Hurşit Güneş

Hurşit Güneş

hgunes@milliyet.com.tr

Tüm Yazıları
Haberin Devamı

Dün Başbakan bir teşvik paketi açıkladı. Amacın ne olduğu malum. Ekonomide toparlanmayı, canlanmayı sağlamak, işsizliği düşürmek. Hatta açıklamayı bu kez Başbakan Yardımcısı değil, bizzat kendisi yaptığına göre hükümet paketi çok önemsiyor.
Peki, bu paket etkili olacak mı? Baştan belirtelim ki, geç kalındı. İşsizlik 4 milyona dayandı bile. Oysa krizin hasarının giderek artacağı ne zamandır görülüyordu. Eğer bu paket tıpkı diğer ülkelerde olduğu gibi krizin en hararetli döneminde açıklansaydı daha etkili olabilirdi. Geç verilen ilacın etkisi az olur, bazen de hiç olmaz. Ya dozunun artması ya da ilacın değiştirilmesi gerekir. Ekonomide de aynı kural geçerlidir. Bu nedenle IMF ile anlaşılıyor gibi yapıp toplum avutulacağına, hükümet baştan bu paketi açıklasaydı daha doğru olurdu. 

Meğer çoktan hazırmış
İlginçtir, Başbakan bu paketin 1.5 yıl önce hazırlanmaya başlandığını belirtti. Demek ki, paket krizden önce hazırlanmış. O zaman neden bu kadar beklenmiş, bunu da anlamak çok zor.
İkincisi, bir teşvik paketinin etkili olması için ya özellikle sorunlu kesime yönelmesi ya da çok dar kapsamlı olması gerekir. Her kesim desteklenmeye kalkılırsa, aslında hiçbir kesim desteklenmemiş olur. Bu paket de çok fazla sayıda kesimi ve her bölgeyi desteklemeye çalışıyor. Gerçi kurumlar vergisinde indirimler bölgeden bölgeye değişiyor ama bunun da açıklaması yok.
Örneğin kimya ve petrol ürünleri yatırımlarının neden desteklendiği belli değil. Acaba rafineri kuracak birileri var da özellikle mi desteklenmeye çalışılıyor? Sağlık kesimi destekleniyor. İyi de olur. Ama bunun dışa bağımlılığı azaltmak amacıyla yapıldığı açıklanıyor. Sağlıkta dışa bağımlı olduğumuzu bilmiyorduk!
Emeğin niteliğinin geliştirilmesi için yapılacak destekler elbette önemli. 200 bin gence staj olanağı tanınacakmış. Öte yandan 10 bin işsize iş kurmak için destek verilecekmiş. Oysa bu işsizlerin çoğu niteliksiz. Bunlar nasıl olacak da iş kuracaklar? Söylemesi kolay, yapması zor. Nitekim benzer bir açıklamayı 1994 krizinden sonra Tansu Çiller de yapmıştı ama sonunda hiçbir şey çıkmamıştı.

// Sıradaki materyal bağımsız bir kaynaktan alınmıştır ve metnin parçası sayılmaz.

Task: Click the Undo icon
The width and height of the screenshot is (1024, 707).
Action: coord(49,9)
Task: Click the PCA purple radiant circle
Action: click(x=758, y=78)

Baykal 3 ay önce hatırlattı
Kredi garanti fonuna gelince. Bankalar hangi müşteriyi sağlam bulursa ona para vereceğine göre, bu önlem mali bünyesi bozuk şirkete kredi verilmesini sağlamayacaktır. Kaldı ki, CHP lideri Baykal bu öneriyi mart ayının ortasında yapmıştı. Aradan neredeyse 3 ay geçti. O zaman sağlam olup kurtarılabilecek şirketler şimdi kurtarılamaz hale geldi. 

Açıkların hesabı ne olacak?
Bütçede açıklar almış başını gidiyor. Açıklanan bu paketle birlikte açıklar nereye varacak bunun da hesabı açıklanmıyor. Önümüzdeki yıl artan açıklarla enflasyon da yükselirse bütün teşvikler eriyip gitmeyecek mi?
Öte yandan, petrol fiyatları yeniden artmaya başladı. Enerji maliyetleri konusunda hükümet ne yapacak onu da bilmiyoruz. Oysa şirketlerin en önemli mali yükü enerjide. Paketin destek alanlarında yerel kaynaklardan enerji üretiminin olmaması ise büyük eksiklik.
Her şeye rağmen kriz ortamında açıklanan bir paketi olumlu değerlendirmek gerek. Saydığımız tüm eksik ve aksaklıklara rağmen.